─── Document segment ───

Interview: President Uhuru Kenyatta
What are the challenges to the implementation of Kenya’s Vision 2030 development plan?
PRESIDENT UHURU KENYATTA: It is clear that Kenya has occasionally had governance problems in the past, especially where projects of this magnitude are concerned. Money has been wasted through inefficiency, corruption and poor planning. The challenge for us is to make sure that our ambitions are not damaged by incompetence, inefficiency or corruption. That is why we are digitising a very wide range of public records, consulting as widely as possible and relying on the best professional advice.
In the last decade, Kenya has rediscovered the importance of improving its infrastructure – roads, ports and power generation plants, among others, need to be expanded. The growth we seek cannot be achieved or sustained with our present infrastructure and power. We have committed to a very ambitious programme of constructing new infrastructure and upgrading the existing stock, whether it be our ports or our main roads. We have also committed to bringing on up to 500 MW of extra power in the next few years. The aim is to ensure that we have the structure we need to carry out our ambitious plan for development.
The last challenge is somewhat more intangible. Given the history of large infrastructure projects and the difficulties in achieving sustainable growth that Africa experienced some decades ago, one finds that some of us have given way to cynicism and despair. Some have lost the self-belief without which it is impossible to improve our lot. We need to be wary of this. We dare not let ourselves be distracted by the negative narratives which one still finds in too many quarters. We look to our past to find examples of African success against the odds, and we gather our courage to try again.
What are the key reforms needed to improve the attractiveness of Kenya as a business destination?
KENYATTA: We must first recognise that we have already made sensible reforms – opening our market, tightening our fiscal management and so on – which explains our level of development. Our reward for the discipline we showed in the recent past is an uptick in GDP growth, projected at 5.8-6% for 2014. This is significant, given the 4.6-4.7% growth rate recorded in 2012 and 2013. Inflation remains low, the shilling remains stable against major trading currencies and we have recently floated an oversubscribed eurobond that allowed us to borrow at reasonable rates. Of course, more can be done. We can lower the cost of business and ease the work of the private sector by focusing on three key areas: infrastructure, power and digitalisation.
In late 2013, we launched the standard-gauge railway project. We expect it to deliver a major boost to local trade and to cement Kenya’s position as a regional economic powerhouse. The line will run from Mombasa to Nairobi in the first instance, and it will then be extended to Kampala, Kigali and Juba. Thousands of jobs will be created. The project will reduce freight transport tariff charges, and will reduce transit time by freight trains from 30 hours on average to eight hours. Our projections show that it will sharply cut the cost of doing business in Kenya and in the region.
We have also earmarked billions of shillings for the addition of 500 MW of electricity to the national grid in the next 36 months, and to lower electricity prices by at least 50% in that period. The capacity will be developed chiefly through diversification of the power generation sources, and by expanding the generation and distribution spectrum. We have chosen to do this by encouraging cooperation between government power utilities and independent power producers.
As for digitisation, this is only one facet of a transformation of our methods of public record keeping. One constraint on business has been the delay it takes to get agreements registered, or to find relevant data. We have attacked the problem head on – there is an extensive clean-up now in progress at the land registries; we are digitising land records; we are accelerating business licensing and registration by introducing the latest technology; and we are improving public services through the Huduma centres, which will help conduct business quickly, transparently and efficiently.

───

__Challenge 1__
Using the Kenyatta interview, mark each of the following statements yes or no, quoting the exact words of the interview that decide it. (a) The standard-gauge railway will first run from Mombasa to Nairobi. (b) GDP growth for 2014 is projected at 4.6-4.7%. (c) The plan is to add 500 MW to the national grid in the next 36 months and to cut electricity prices by at least 50% in that period.
__Challenge 2__
Transcribe everything in the Kenyatta interview from "As for digitisation, this" down to "transparently and efficiently.".

─── Material provided ───

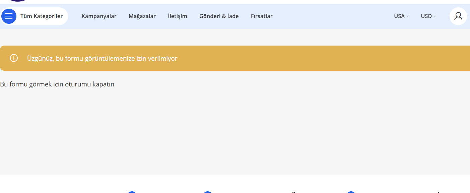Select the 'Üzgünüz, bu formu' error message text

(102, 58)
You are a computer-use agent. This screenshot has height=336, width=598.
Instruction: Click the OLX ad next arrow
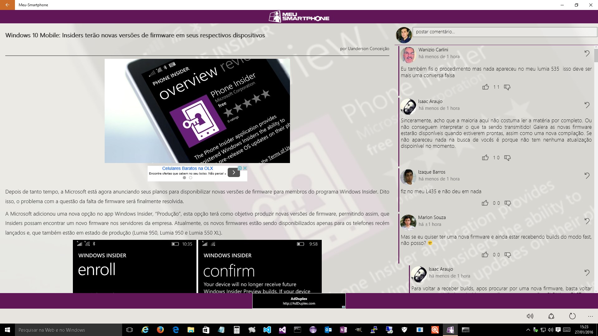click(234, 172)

───
─── Material provided ───

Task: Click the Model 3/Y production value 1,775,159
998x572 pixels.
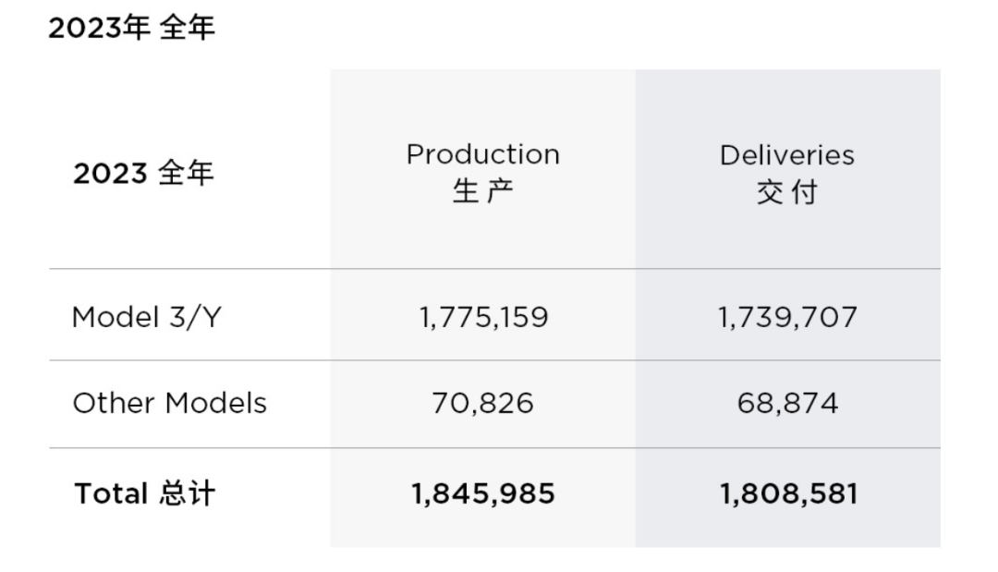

───

__Correct answer 1__
(a) Yes: "The line will run from Mombasa to Nairobi in the first instance"
(b) No: "an uptick in GDP growth, projected at 5.8-6% for 2014"
(c) Yes: "the addition of 500 MW of electricity to the national grid in the next 36 months, and to lower electricity prices by at least 50% in that period"

__Correct answer 2__
As for digitisation, this is only one facet of a transformation of our methods of public record keeping. One constraint on business has been the delay it takes to get agreements registered, or to find relevant data. We have attacked the problem head on – there is an extensive clean-up now in progress at the land registries; we are digitising land records; we are accelerating business licensing and registration by introducing the latest technology; and we are improving public services through the Huduma centres, which will help conduct business quickly, transparently and efficiently.